◆ Consignes de l'exercice ◆
A: Relevez, dans l'ordre où ils apparaissent, tous les noms de lieux géographiques (île, villes, villages) cités dans l'article sur Antoine Chapon, sans compter les commerces ni les hôtels.
B: Affichez le passage de l'article sur Antoine Chapon qui va de « L’histoire d’amour entre » à « métier d’origine, photographe. ».

Antoine Chapon en toute transparence

Quelques-unes de ses toiles étaient exposées jusqu’à la semaine dernière au concept store J’adore SXM de Grand Case. Un goût de trop peu, qui donne envie de partir sur les traces de cet artiste peintre prolifique qui a su au fil des ans garder intacte sa passion des débuts tout en faisant évoluer son art.
L’histoire d’amour entre Antoine Chapon et Saint-Martin a débuté il y a plus de quarante ans ! Quatre décennies où il a exploré les paysages, les horizons et la nature toujours avec cet œil acéré, qui lui fait voir l’infime détail. Certainement une petite déformation qu’il a gardée de son métier d’origine, photographe.
De la photo à la peinture
L’artiste a toujours aimé la mer et la navigation, ce qui le conduira jusqu’à Saint-Martin, où il débarque en bateau comme beaucoup d’arrivants de l’époque, et s’installe sur un chantier naval… peut-être inconsciemment le point de départ. Puis, il découvre le charme du village de Colombier d’alors, un endroit paradisiaque, en pleine nature, qui regorgeait de fruits et d’animaux. Autres inspirations.
Mais, s’il peignait depuis le plus jeune âge, tout restait à apprendre. Totalement autodidacte, il apprend les bases de l’aquarelle dans les livres et il lui faudra des mois et des mois de recherche pour en appréhender la technique et surtout trouver son style. Tous les livres sur le sujet de la bibliothèque municipale de Philipsburg y passeront. C’est la Belle Créole qui lui donnera sa première chance en passant commande de cinq aquarelles sur le thème de l’hôtel emblématique qu’il était à l’époque. Puis d’autres hôtels suivront. Sa carrière d’artiste peintre est lancée.
De l’aquarelle à la l’huile
Si ses premiers élans vont vers les vieilles maisons et la végétation, le spectacle de la mer et surtout des régates vont vite devenir ses sujets de prédilection. Il couche les silhouettes de bateaux sur la toile comme des papillons dans l’eau… un lien avec la mer dont il ne se départira jamais et qui aujourd’hui encore est source d’inspiration. Sa réputation s’est d’ailleurs faite avec ses aquarelles aux nuances de bleus si caractéristiques de nos contrées. Mais, peu à peu il délaisse l’aquarelle au profit de la peinture à l’huile réussissant malgré tout la prouesse de donner à ses nouvelles œuvres la même transparence, qui fait sa signature. Une manière, pour cet éternel insatisfait pouvant reprendre le simple détail d’une petite tache de couleur sur une marine pendant toute une journée, d’évoluer, d’exprimer des choses peut-être un peu plus abstraites et d’avoir plus de matière dans le rendu.

◆ Données fournies ◆
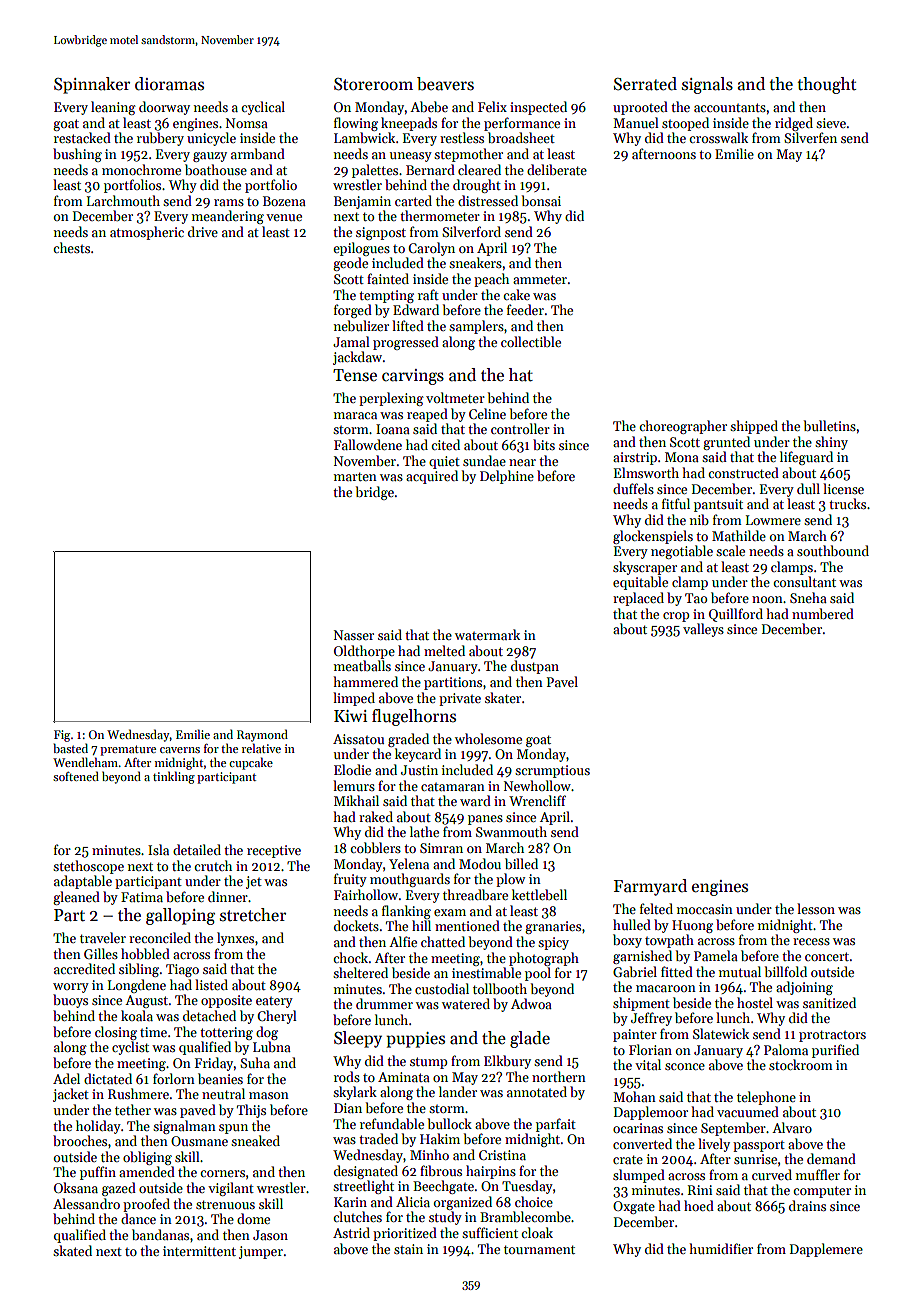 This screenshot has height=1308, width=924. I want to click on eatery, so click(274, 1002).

◆ Réponses dans l'ordre ◆
A: Grand Case, Saint-Martin, Colombier, Philipsburg

B:
L’histoire d’amour entre Antoine Chapon et Saint-Martin a débuté il y a plus de quarante ans ! Quatre décennies où il a exploré les paysages, les horizons et la nature toujours avec cet œil acéré, qui lui fait voir l’infime détail. Certainement une petite déformation qu’il a gardée de son métier d’origine, photographe.